Between 1874 and 1996, Canada instituted a damning residential school system, also known as the Indian residential school system for Natives. The system was a network of boarding schools for Natives only. It was funded by the Canadian government’s Department of Indian Affairs, and administered by Christian churches, including the Roman Catholic Church, the United Church of Canada, the Anglican Church of Canada and the Presbyterian Church.
The school system was created for the purpose of removing Native children from the influence of their own culture and assimilating them into the dominant Canadian white culture.
Over the course of the system’s existence, it is estimated that about 30% of Native children – equivalent to 150,000 children – were placed into the residential schools across Canada.
Of course, establishing such a school to rob people off their culture is completely despicable. But what made the residential school system more despicable is the level of abuse and torture meted out against Native children who were forced into the schools.
In the schools, there was an elevated rate of physical and sexual abuse. Corporal punishment was justified by a belief that it was the only way to save souls, civilize the savage, or punish and deter runaways. Overcrowding, poor sanitation, inadequate heating, and a lack of medical care led to high rates of influenza and tuberculosis among other diseases. It is estimated that over 6,000 Native children who attended the school, died. Many others too, disappeared without trace.

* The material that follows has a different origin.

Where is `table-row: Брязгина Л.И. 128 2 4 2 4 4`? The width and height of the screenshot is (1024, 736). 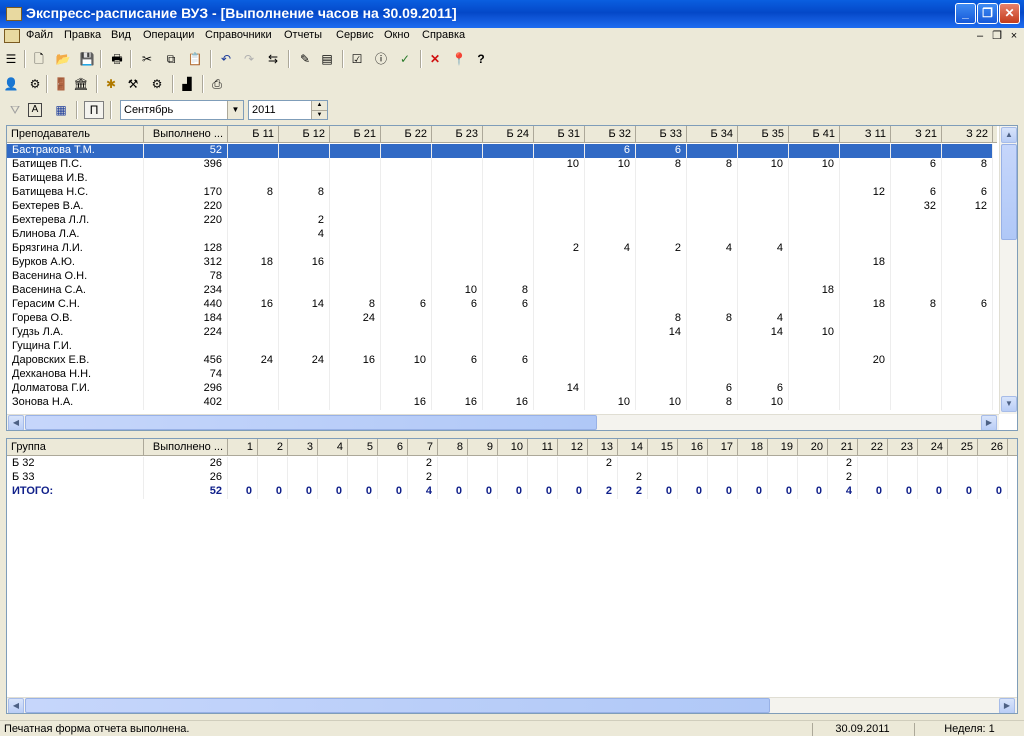
table-row: Брязгина Л.И. 128 2 4 2 4 4 is located at coordinates (500, 249).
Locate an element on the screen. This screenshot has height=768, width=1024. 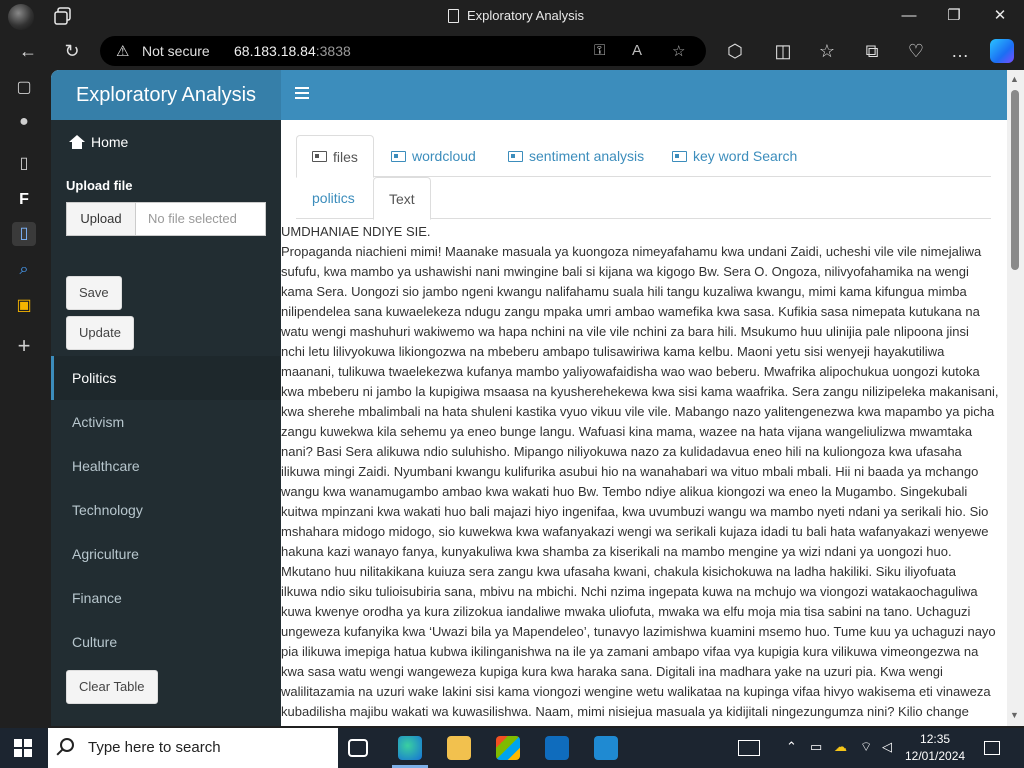
tab-actions-icon: ▢ is located at coordinates (24, 88).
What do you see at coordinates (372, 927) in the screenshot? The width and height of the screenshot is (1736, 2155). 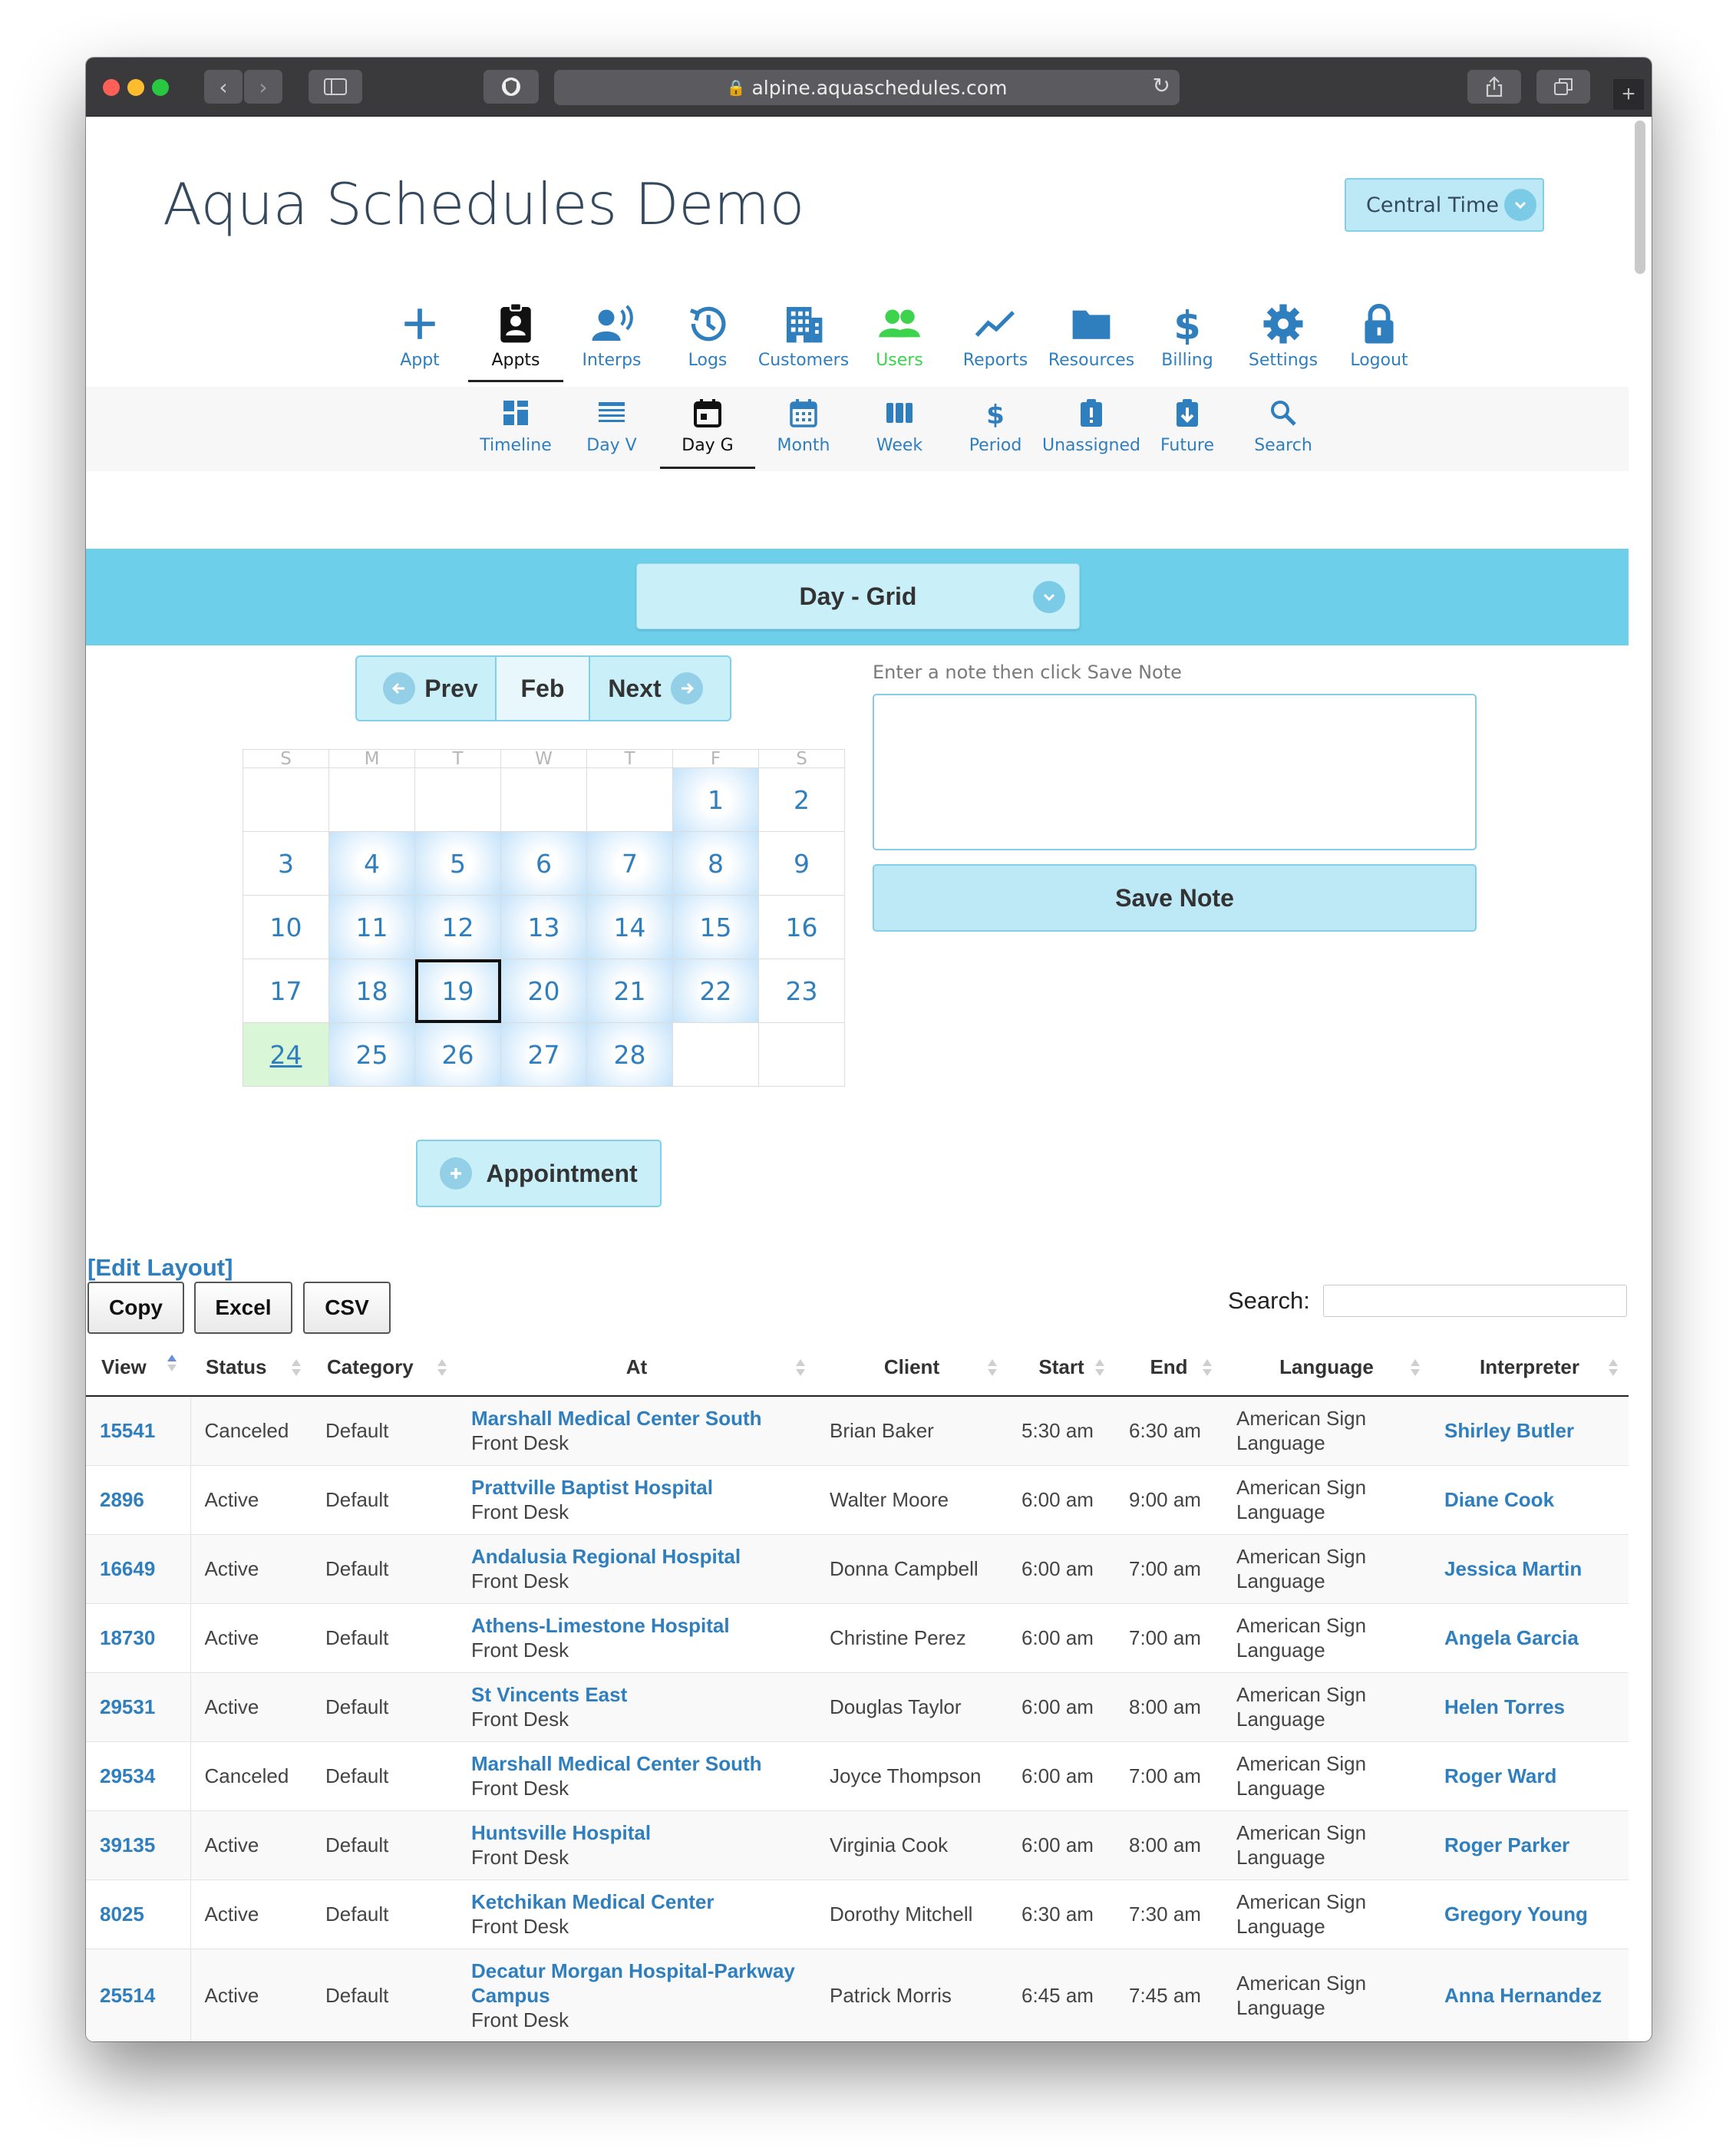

In 2015, a survivor of the heinous school system, Andrew Wesley, a Cree native from Ontario, told Al Jazeera in an interview he was abused in the residential school, as a child. His account of events during the period is nothing but gut wrenching. Wesley’s story makes the staunchest of people shed tears.
“What I remember, the abuse about St Anne’s, is the way I was treated as a little boy coming off the bush, especially when we had the first meal. I never ate corn in my life and I kind of threw up on the floor. The child-care worker came over and saw what happened, and so she told me to eat my vomit on the floor, and she was hitting me at the same time. So I did that and of course it tasted awful so I threw up again for the second time, so I again had to eat my vomit. It was terrible. I wasn’t the only student that was treated like that, there were many of the boys. There was also sex abuse but I never faced that kind of abuse, but I know other students had, including my younger brother that suffered sexual abuse,” Wesley narrated his residential school ordeal.

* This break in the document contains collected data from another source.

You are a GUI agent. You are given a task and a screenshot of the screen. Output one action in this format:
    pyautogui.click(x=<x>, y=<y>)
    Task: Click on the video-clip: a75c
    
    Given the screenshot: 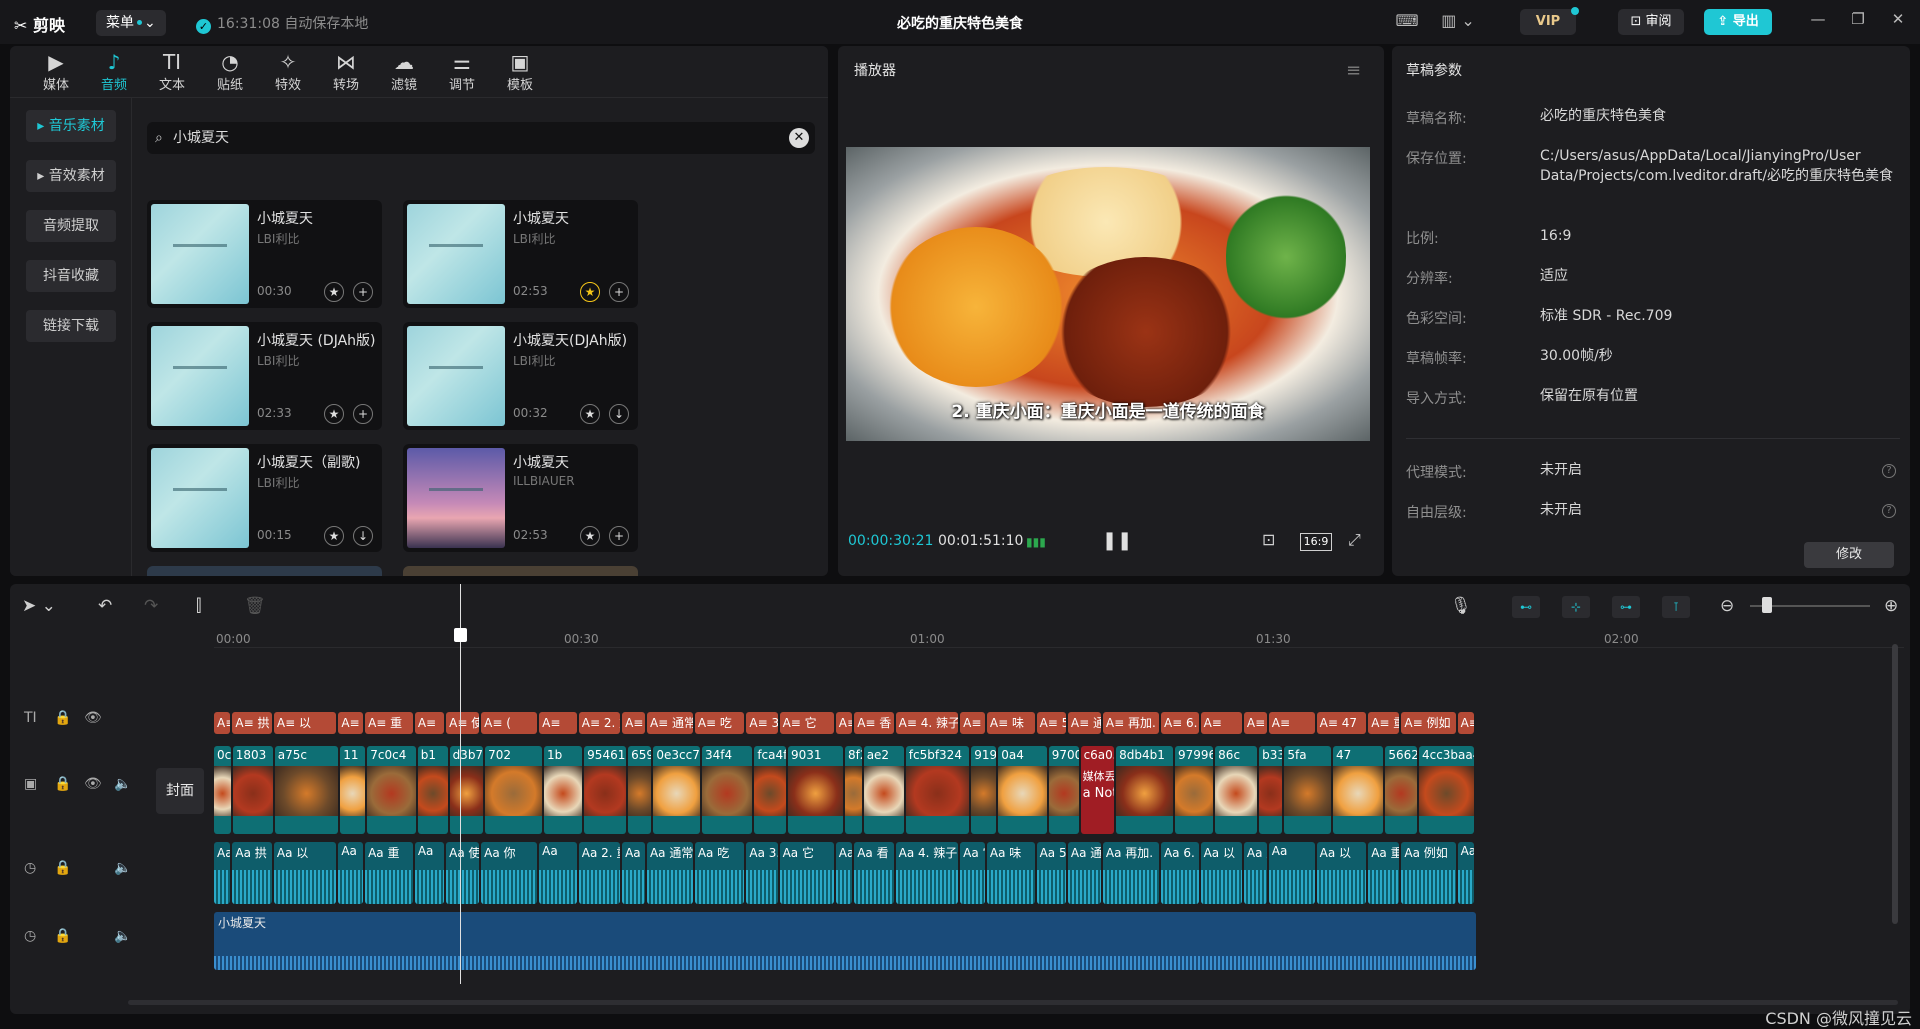 What is the action you would take?
    pyautogui.click(x=306, y=790)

Mr Wesley further revealed the school system was meant “to take the Indian out the child,” and to assimilate them into Canada’s “white” mainstream, adding that the negative effect of the system is still being felt today in Native communities across Canada.

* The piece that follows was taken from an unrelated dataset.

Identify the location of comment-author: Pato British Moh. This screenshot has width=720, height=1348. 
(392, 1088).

In 2008, the Canadian government set up the Truth and Reconciliation Commission (TRC) to look into the heinous crimes and abuses committed during the school system. In 2015, the TRC concluded its work, publishing a six volume 4,000-plus-page report detailing the testimonies of survivors, and historical documents of the school. The TRC stated equivocally that the Canadian government committed “cultural genocide” against Native people. It recommended that all Canadians should be educated and made aware of the residential school system that occured.
However, we can report that two years after the publication of the report, not even a fraction of Canadians are aware of the brutal past against Native Americans. That is how the system is: It is built on lies and deception; a system constantly preventing us from knowing the truth.